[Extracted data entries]
=====

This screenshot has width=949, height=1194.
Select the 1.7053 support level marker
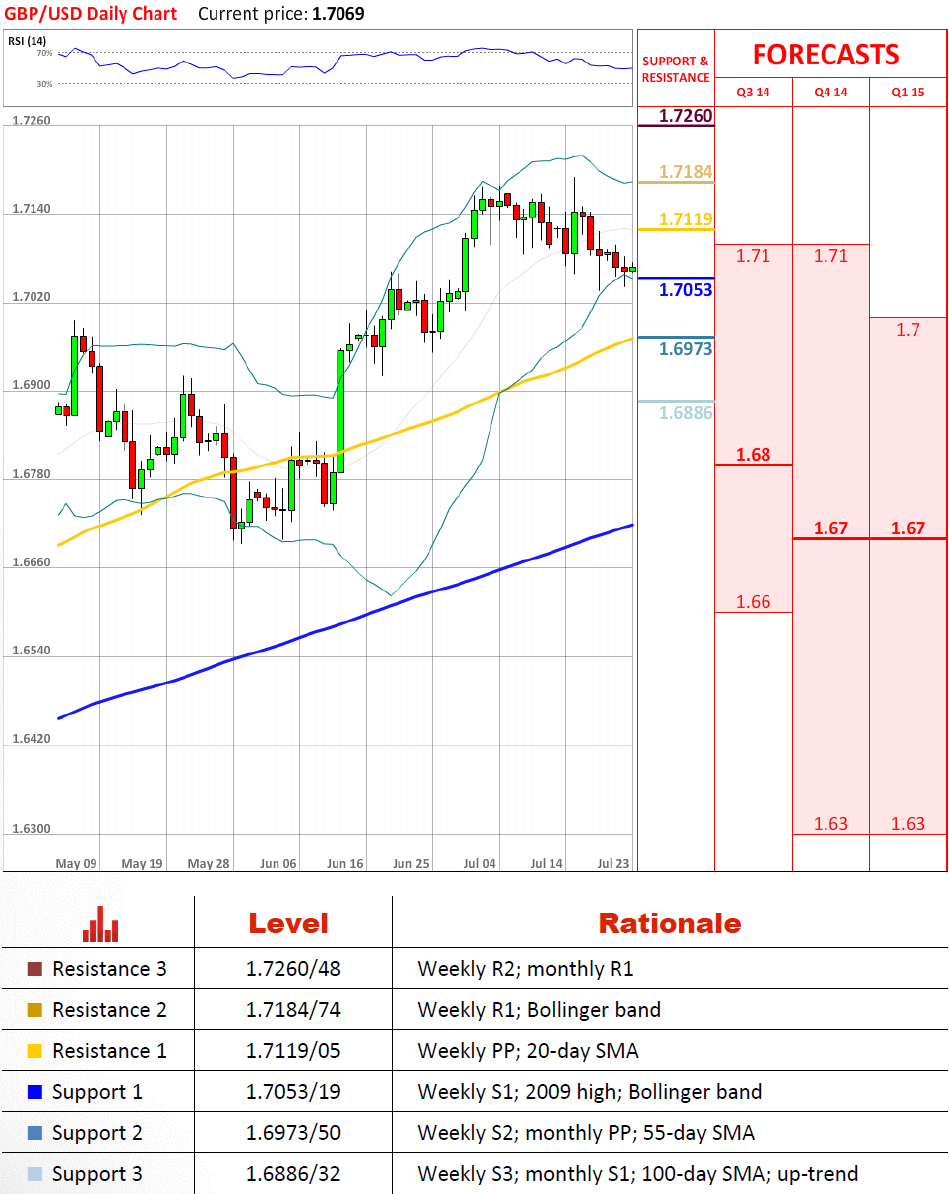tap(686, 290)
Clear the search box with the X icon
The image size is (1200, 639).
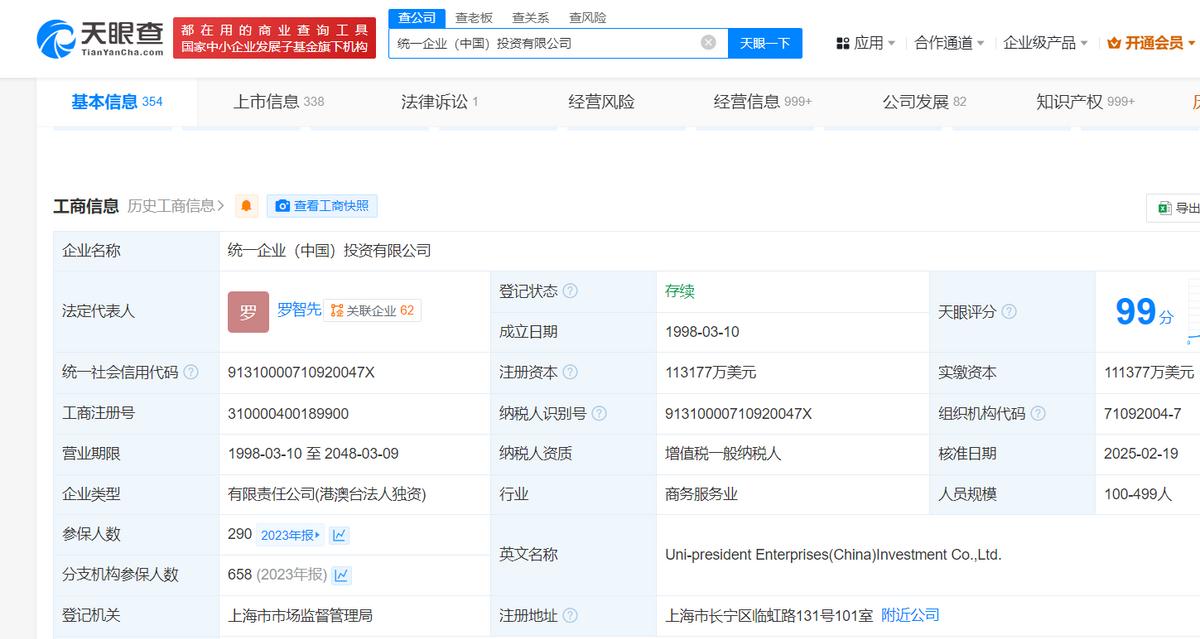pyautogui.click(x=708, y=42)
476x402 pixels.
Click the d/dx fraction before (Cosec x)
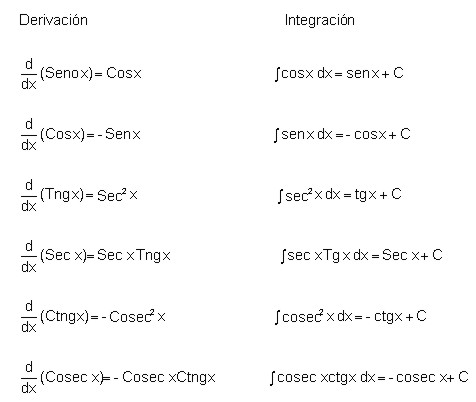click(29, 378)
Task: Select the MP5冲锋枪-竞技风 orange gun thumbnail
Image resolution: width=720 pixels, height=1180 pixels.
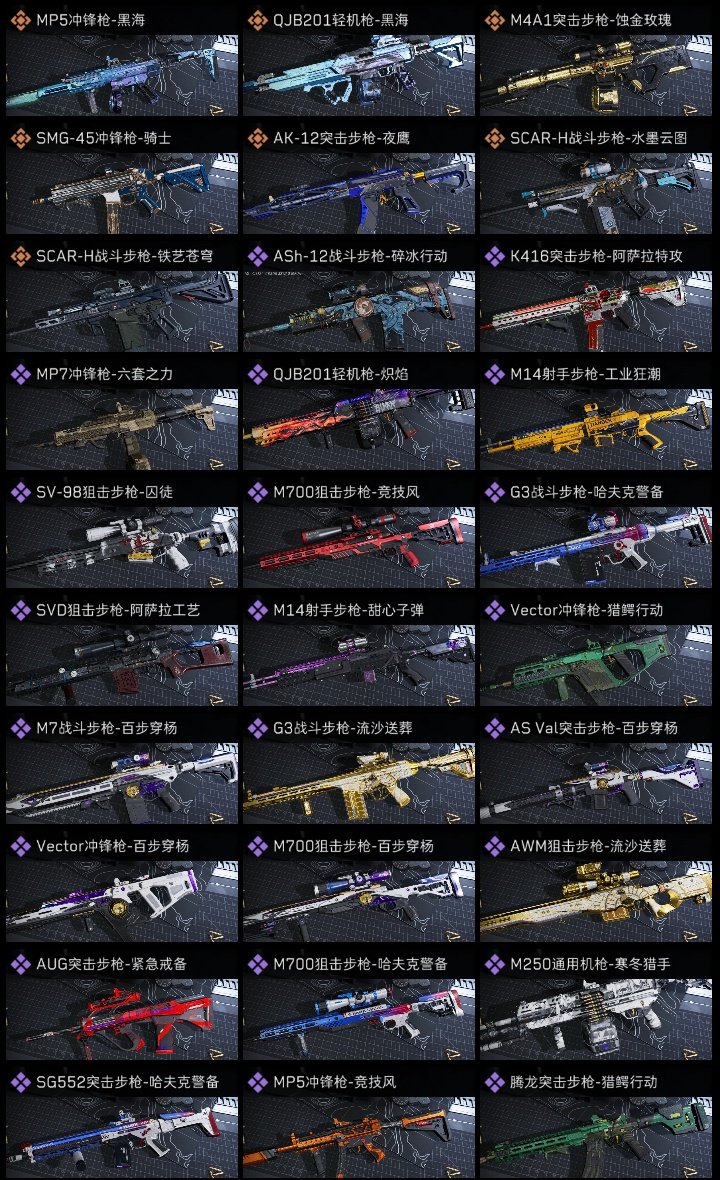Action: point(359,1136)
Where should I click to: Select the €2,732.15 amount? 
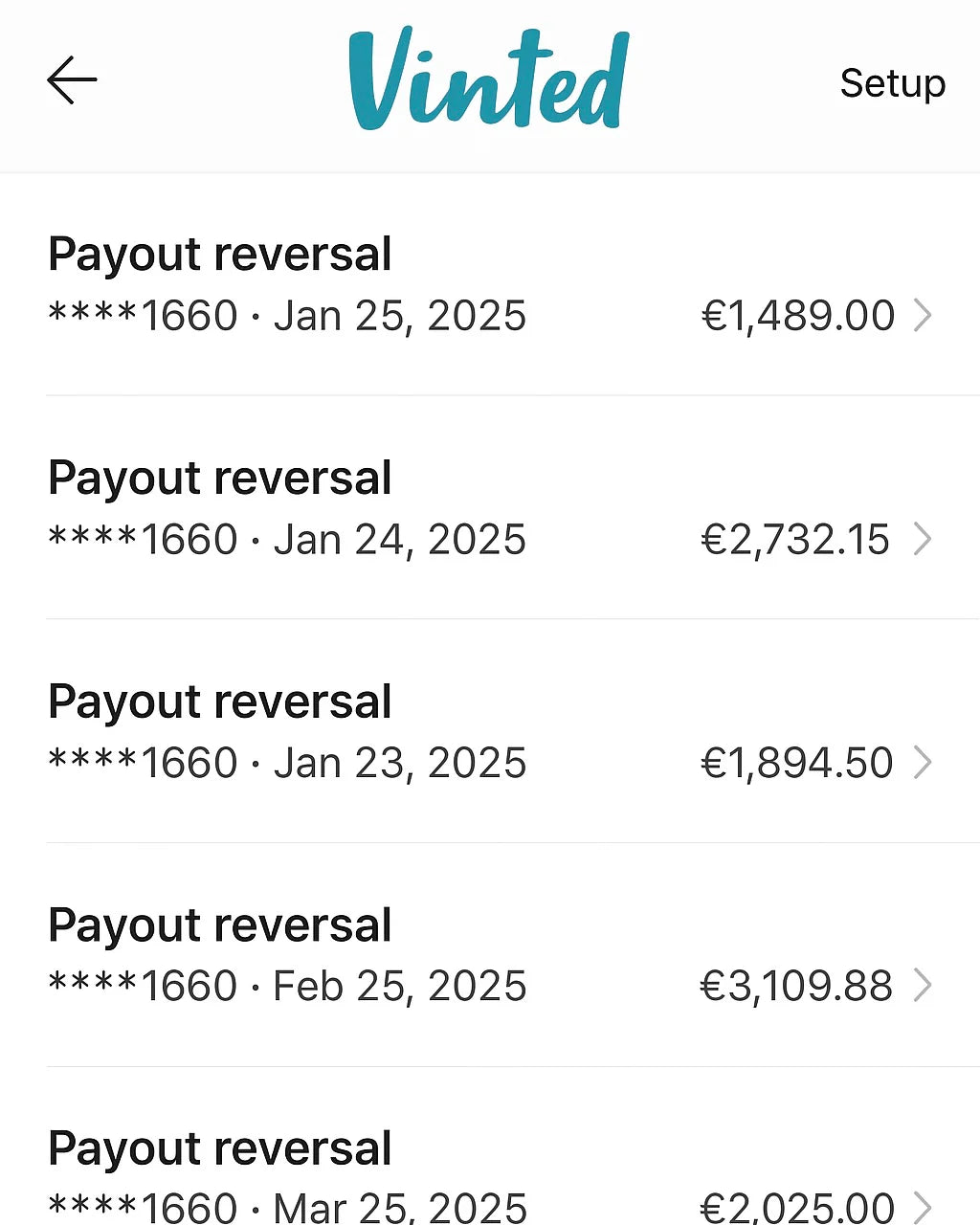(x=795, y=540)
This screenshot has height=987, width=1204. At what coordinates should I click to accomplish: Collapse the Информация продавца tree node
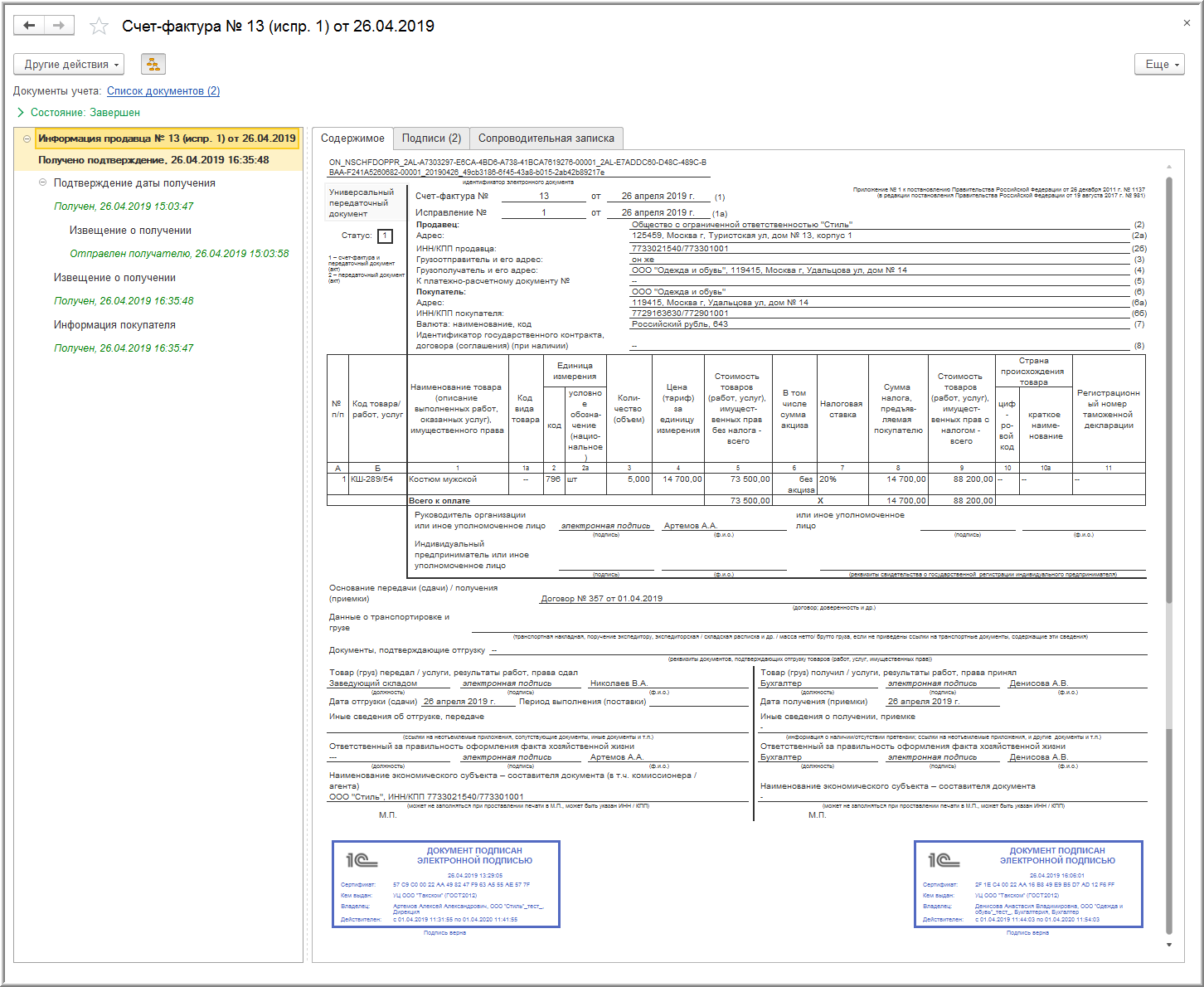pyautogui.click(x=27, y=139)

=====

- Task details -
Restate the preceding entries in full, word for word, with the pictures removed.

- Result below -
This screenshot has width=949, height=1194.
Select the 1.7053 support level marker
tap(686, 290)
Clear the search box with the X icon
The image size is (1200, 639).
pyautogui.click(x=708, y=42)
476x402 pixels.
Click the d/dx fraction before (Cosec x)
click(29, 378)
Task: Select the MP5冲锋枪-竞技风 orange gun thumbnail
Image resolution: width=720 pixels, height=1180 pixels.
Action: point(359,1136)
Where should I click to: Select the €2,732.15 amount? 
(x=795, y=540)
This screenshot has height=987, width=1204. At what coordinates should I click to accomplish: Collapse the Информация продавца tree node
pyautogui.click(x=27, y=139)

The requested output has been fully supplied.